40、leftOuterJoin [Pair]

原型
def leftOuterJoin[W](other: RDD[(K, W)]): RDD[(K, (V, Option[W]))]
def leftOuterJoin[W](other: RDD[(K, W)], numPartitions: Int): RDD[(K, (V, Option[W]))]
def leftOuterJoin[W](other: RDD[(K, W)], partitioner: Partitioner): RDD[(K, (V, Option[W]))]

含义
leftOuterJoin 类似于数据库中的左外连接，以左边作为标准，右边没有的填缺失值，左边没有的右边有，舍弃掉。

示例

val a = sc.parallelize(List(("dog",2),("salmon",2),("rat",1),("elephant",10)),3)
val b = sc.parallelize(List(("dog",2),("salmon",2),("rabbit",1),("cat",7)), 3)
a.leftOuterJoin(b).collect

//左边有的，在结果集中都有，左边没有的，右边都舍弃掉。
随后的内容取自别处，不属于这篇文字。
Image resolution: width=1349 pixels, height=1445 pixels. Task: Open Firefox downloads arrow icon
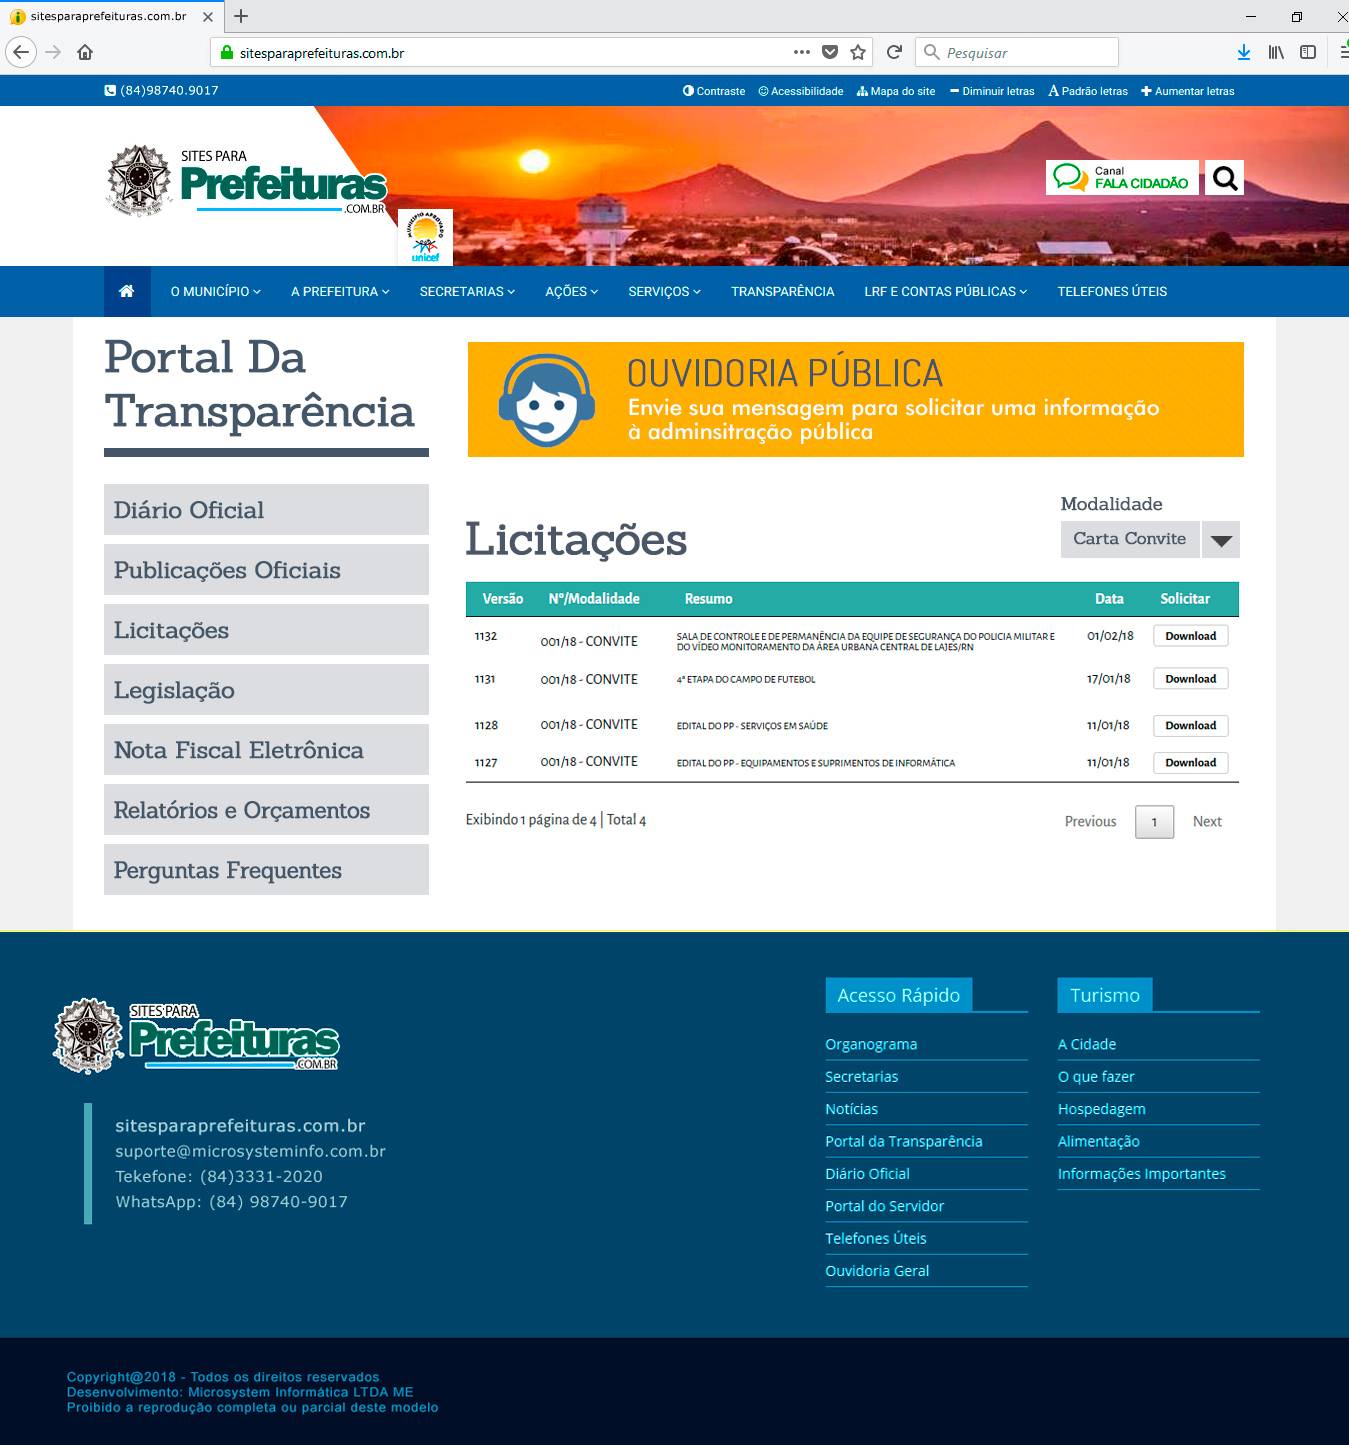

以左边作为参考标准
res1:Array((rat,(1,None)), (salmon,(2,Some(2))), (elephant,(10,None)), (dog,(2,Some(2))))

41、lookup

原型
def lookup(key: K): Seq[V]

含义
lookup 查看指定key的value值，通过全表扫描来实现

示例

val a = sc.parallelize(List("dog", "tiger", "lion", "cat", "panther", "eagle"), 2)
val b = a.map(x => (x.length, x))
b.lookup(5)
//通过全表扫描来查找 key=5 的值
res1: Seq[String] = WrappedArray(tiger, eagle)